Stored data entries:
.....
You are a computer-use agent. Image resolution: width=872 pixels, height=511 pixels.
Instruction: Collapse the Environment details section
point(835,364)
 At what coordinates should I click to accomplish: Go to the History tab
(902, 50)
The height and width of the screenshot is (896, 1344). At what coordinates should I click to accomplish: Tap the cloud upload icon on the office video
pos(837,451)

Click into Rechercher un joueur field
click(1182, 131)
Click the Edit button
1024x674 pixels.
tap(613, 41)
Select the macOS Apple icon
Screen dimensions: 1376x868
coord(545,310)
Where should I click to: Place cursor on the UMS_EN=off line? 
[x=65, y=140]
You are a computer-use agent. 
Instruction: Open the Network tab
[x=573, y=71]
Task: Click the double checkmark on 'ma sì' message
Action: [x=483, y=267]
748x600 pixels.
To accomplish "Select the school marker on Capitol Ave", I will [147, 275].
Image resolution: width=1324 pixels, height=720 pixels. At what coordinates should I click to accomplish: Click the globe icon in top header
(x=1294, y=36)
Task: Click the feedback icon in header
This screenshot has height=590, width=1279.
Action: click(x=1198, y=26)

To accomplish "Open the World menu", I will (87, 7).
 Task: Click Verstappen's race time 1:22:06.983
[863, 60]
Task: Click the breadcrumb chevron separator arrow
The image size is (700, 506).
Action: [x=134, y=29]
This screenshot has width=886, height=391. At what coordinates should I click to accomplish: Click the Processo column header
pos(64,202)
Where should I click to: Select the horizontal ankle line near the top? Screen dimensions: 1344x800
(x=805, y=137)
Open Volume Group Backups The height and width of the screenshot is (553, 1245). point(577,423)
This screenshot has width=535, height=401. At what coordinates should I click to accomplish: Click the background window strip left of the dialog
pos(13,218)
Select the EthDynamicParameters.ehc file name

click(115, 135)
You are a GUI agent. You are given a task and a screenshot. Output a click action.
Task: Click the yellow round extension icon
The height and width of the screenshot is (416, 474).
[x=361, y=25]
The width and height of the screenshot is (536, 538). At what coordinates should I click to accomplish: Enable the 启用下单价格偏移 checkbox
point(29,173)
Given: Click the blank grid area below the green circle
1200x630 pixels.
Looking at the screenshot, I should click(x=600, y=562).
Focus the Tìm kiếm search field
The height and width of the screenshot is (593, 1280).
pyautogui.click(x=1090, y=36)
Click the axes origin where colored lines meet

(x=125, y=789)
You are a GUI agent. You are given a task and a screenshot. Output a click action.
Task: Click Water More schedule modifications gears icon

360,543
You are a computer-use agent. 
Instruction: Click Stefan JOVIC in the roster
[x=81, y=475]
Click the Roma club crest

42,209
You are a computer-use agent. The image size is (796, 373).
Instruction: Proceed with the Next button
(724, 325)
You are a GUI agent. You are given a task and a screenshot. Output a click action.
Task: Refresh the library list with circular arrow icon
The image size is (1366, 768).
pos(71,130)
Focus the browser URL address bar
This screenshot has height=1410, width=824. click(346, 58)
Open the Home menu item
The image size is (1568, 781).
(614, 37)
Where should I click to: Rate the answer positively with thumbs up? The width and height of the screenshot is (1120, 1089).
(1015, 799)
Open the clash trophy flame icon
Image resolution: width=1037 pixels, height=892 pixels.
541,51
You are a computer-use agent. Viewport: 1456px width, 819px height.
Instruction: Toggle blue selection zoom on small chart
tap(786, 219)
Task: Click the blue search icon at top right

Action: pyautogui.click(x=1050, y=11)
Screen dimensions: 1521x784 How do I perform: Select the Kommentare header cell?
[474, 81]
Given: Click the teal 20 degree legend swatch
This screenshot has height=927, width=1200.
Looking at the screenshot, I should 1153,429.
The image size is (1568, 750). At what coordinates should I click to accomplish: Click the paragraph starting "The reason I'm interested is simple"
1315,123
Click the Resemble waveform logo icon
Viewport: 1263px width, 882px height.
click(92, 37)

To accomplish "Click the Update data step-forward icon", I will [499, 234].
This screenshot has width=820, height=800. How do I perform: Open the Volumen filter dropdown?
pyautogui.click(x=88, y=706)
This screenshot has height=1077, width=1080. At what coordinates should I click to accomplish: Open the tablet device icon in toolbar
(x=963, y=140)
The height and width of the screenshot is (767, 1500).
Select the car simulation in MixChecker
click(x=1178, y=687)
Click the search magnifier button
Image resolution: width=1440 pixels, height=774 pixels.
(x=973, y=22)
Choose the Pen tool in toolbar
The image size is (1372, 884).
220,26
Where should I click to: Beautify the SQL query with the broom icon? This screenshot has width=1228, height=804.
.....
Every line above must be repeated exactly as it appears.

You are a computer-use agent. Image resolution: width=872 pixels, height=511 pixels.
Instruction: Collapse the Environment details section
point(835,364)
 At what coordinates should I click to accomplish: Go to the History tab
(902, 50)
The height and width of the screenshot is (896, 1344). At what coordinates should I click to accomplish: Tap the cloud upload icon on the office video
pos(837,451)

Click into Rechercher un joueur field
click(1182, 131)
Click the Edit button
1024x674 pixels.
tap(613, 41)
Select the macOS Apple icon
Screen dimensions: 1376x868
coord(545,310)
Where should I click to: Place cursor on the UMS_EN=off line? 
[x=65, y=140]
You are a computer-use agent. 
Instruction: Open the Network tab
[x=573, y=71]
Task: Click the double checkmark on 'ma sì' message
Action: [x=483, y=267]
748x600 pixels.
To accomplish "Select the school marker on Capitol Ave", I will [147, 275].
Image resolution: width=1324 pixels, height=720 pixels. At what coordinates should I click to accomplish: Click the globe icon in top header
(x=1294, y=36)
Task: Click the feedback icon in header
This screenshot has height=590, width=1279.
Action: click(x=1198, y=26)

To accomplish "Open the World menu", I will (87, 7).
 Task: Click Verstappen's race time 1:22:06.983
[863, 60]
Task: Click the breadcrumb chevron separator arrow
The image size is (700, 506).
Action: [x=134, y=29]
This screenshot has width=886, height=391. At what coordinates should I click to accomplish: Click the Processo column header
pos(64,202)
Where should I click to: Select the horizontal ankle line near the top? Screen dimensions: 1344x800
(x=805, y=137)
Open Volume Group Backups The height and width of the screenshot is (553, 1245). point(577,423)
This screenshot has width=535, height=401. At what coordinates should I click to accomplish: Click the background window strip left of the dialog
pos(13,218)
Select the EthDynamicParameters.ehc file name

click(115, 135)
You are a GUI agent. You are given a task and a screenshot. Output a click action.
Task: Click the yellow round extension icon
The height and width of the screenshot is (416, 474).
[x=361, y=25]
The width and height of the screenshot is (536, 538). At what coordinates should I click to accomplish: Enable the 启用下单价格偏移 checkbox
point(29,173)
Given: Click the blank grid area below the green circle
1200x630 pixels.
Looking at the screenshot, I should click(x=600, y=562).
Focus the Tìm kiếm search field
The height and width of the screenshot is (593, 1280).
pyautogui.click(x=1090, y=36)
Click the axes origin where colored lines meet

(x=125, y=789)
You are a GUI agent. You are given a task and a screenshot. Output a click action.
Task: Click Water More schedule modifications gears icon

360,543
You are a computer-use agent. 
Instruction: Click Stefan JOVIC in the roster
[x=81, y=475]
Click the Roma club crest

42,209
You are a computer-use agent. The image size is (796, 373).
Instruction: Proceed with the Next button
(724, 325)
You are a GUI agent. You are given a task and a screenshot. Output a click action.
Task: Refresh the library list with circular arrow icon
The image size is (1366, 768).
pos(71,130)
Focus the browser URL address bar
This screenshot has height=1410, width=824. click(346, 58)
Open the Home menu item
The image size is (1568, 781).
(614, 37)
Where should I click to: Rate the answer positively with thumbs up? The width and height of the screenshot is (1120, 1089).
(1015, 799)
Open the clash trophy flame icon
Image resolution: width=1037 pixels, height=892 pixels.
541,51
You are a computer-use agent. Viewport: 1456px width, 819px height.
Instruction: Toggle blue selection zoom on small chart
tap(786, 219)
Task: Click the blue search icon at top right

Action: pyautogui.click(x=1050, y=11)
Screen dimensions: 1521x784 How do I perform: Select the Kommentare header cell?
[474, 81]
Given: Click the teal 20 degree legend swatch
This screenshot has height=927, width=1200.
Looking at the screenshot, I should 1153,429.
The image size is (1568, 750). At what coordinates should I click to accomplish: Click the paragraph starting "The reason I'm interested is simple"
1315,123
Click the Resemble waveform logo icon
Viewport: 1263px width, 882px height.
click(92, 37)

To accomplish "Click the Update data step-forward icon", I will [499, 234].
This screenshot has width=820, height=800. How do I perform: Open the Volumen filter dropdown?
pyautogui.click(x=88, y=706)
This screenshot has height=1077, width=1080. At what coordinates should I click to accomplish: Open the tablet device icon in toolbar
(x=963, y=140)
The height and width of the screenshot is (767, 1500).
Select the car simulation in MixChecker
click(x=1178, y=687)
Click the search magnifier button
Image resolution: width=1440 pixels, height=774 pixels.
(x=973, y=22)
Choose the Pen tool in toolbar
The image size is (1372, 884).
220,26
Where should I click to: Beautify the SQL query with the broom icon? This screenshot has width=1228, height=804.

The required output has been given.